(What you have to do)
Please write out the line containing "Click the Proceed button" and each line after it through the end of the data, exactly, and nothing else.

(Task data)
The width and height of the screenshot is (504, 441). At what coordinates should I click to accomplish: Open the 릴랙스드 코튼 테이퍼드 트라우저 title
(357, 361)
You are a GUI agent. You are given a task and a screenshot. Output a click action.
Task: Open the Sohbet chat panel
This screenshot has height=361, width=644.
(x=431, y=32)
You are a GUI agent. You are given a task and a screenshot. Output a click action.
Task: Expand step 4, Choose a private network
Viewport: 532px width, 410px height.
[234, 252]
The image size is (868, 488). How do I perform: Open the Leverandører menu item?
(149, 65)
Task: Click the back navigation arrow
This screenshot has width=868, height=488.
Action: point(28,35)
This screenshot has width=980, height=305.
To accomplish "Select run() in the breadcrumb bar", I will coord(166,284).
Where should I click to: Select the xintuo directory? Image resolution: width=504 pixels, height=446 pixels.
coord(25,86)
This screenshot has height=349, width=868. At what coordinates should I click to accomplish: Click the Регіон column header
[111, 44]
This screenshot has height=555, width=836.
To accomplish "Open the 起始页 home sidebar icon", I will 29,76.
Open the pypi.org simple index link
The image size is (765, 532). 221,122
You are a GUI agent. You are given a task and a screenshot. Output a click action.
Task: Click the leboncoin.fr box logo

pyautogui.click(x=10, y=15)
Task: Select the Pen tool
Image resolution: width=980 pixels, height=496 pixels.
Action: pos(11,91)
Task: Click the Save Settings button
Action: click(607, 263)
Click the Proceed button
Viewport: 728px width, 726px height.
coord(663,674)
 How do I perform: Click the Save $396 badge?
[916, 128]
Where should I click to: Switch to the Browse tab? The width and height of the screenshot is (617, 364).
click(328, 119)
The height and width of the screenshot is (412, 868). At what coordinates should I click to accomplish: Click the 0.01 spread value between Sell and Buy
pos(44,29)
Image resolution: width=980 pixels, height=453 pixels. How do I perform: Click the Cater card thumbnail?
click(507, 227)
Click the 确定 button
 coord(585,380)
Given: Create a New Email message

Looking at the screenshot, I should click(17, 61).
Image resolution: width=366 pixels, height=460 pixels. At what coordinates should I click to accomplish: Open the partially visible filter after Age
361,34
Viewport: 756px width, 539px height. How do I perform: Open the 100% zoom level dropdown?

(Expected output)
Click the Proceed button
Viewport: 728px width, 726px height.
coord(663,674)
 How do I perform: Click the Save $396 badge?
[916, 128]
Where should I click to: Switch to the Browse tab? The width and height of the screenshot is (617, 364).
click(328, 119)
The height and width of the screenshot is (412, 868). At what coordinates should I click to accomplish: Click the 0.01 spread value between Sell and Buy
pos(44,29)
Image resolution: width=980 pixels, height=453 pixels. How do I perform: Click the Cater card thumbnail?
click(507, 227)
Click the 确定 button
 coord(585,380)
Given: Create a New Email message

Looking at the screenshot, I should click(17, 61).
Image resolution: width=366 pixels, height=460 pixels. At what coordinates should I click to accomplish: Open the partially visible filter after Age
361,34
Viewport: 756px width, 539px height. How do I perform: Open the 100% zoom level dropdown?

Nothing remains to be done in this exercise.